- **PAGE EXCERPT**:

- - - - - - -

Eye scans could be the key to detecting signs of Parkinson’s disease seven years before the onset of symptoms, new research has revealed.
The research leveraged AI to analyse changes in people’s retina – this was done using two large datasets.
Researchers first investigated the AlzEye dataset, which is a cohort of more than 154,000 patients aged 40 and over who attended secondary care ophthalmic hospitals in London between 2008 and 2018.
The second assessed data from the UK Biobank, which included over 67,000 healthy volunteers aged between 40 and 69 who were recruited between 2006 and 2010.
The researchers found differences in the thickness of the inner retinal cell layer; ostensibly linked to the development of Parkinson’s.

- - - - - - -

- **AVAILABLE DATA**:
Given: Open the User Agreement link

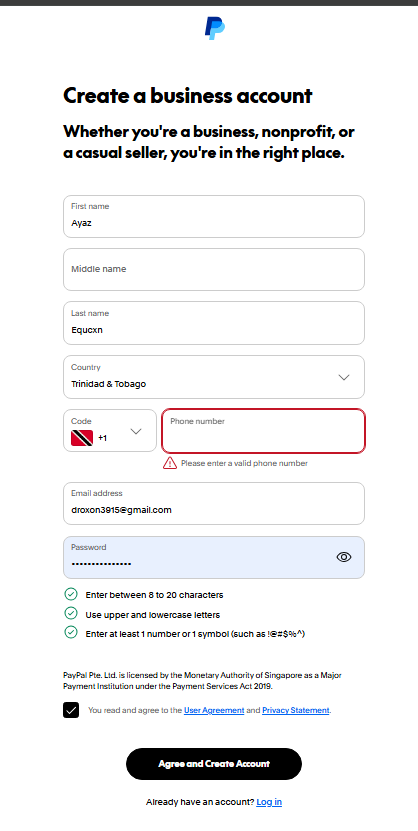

- - - - - - -

Carry on the article about eye scans detecting early signs of Parkinson's disease, starting after its last sentence. The listing has no connection to the Parkinson's eye-scan article.

The work highlights some of the exemplary collaboration between the NIHR’s biomedical research centres (BRCs). Although led by Moorfields Eye Hospital and University College London’s Institute of Ophthalmology, the research partners also included:
- NIHR Birmingham BRC
- NIHR Great Ormond Street Hospital BRC
- NIHR Oxford BRC
Siegfried Wagner, the principal investigator for the study and a clinical research fellow at Moorfields Eye Hospital, said: “I continue to be amazed by what we can discover through eye scans. While we are not yet ready to predict whether an individual will develop Parkinson’s, we hope that this method could soon become a pre-screening tool for people at risk of disease.”
The study’s findings further support a field of work known as ‘oculomics’ which evaluates the use of eye scans in detecting neurodegenerative conditions – something that has already shown promising results in identifying signs of Alzheimer's and multiple sclerosis.
The research was published in the journal Neurology.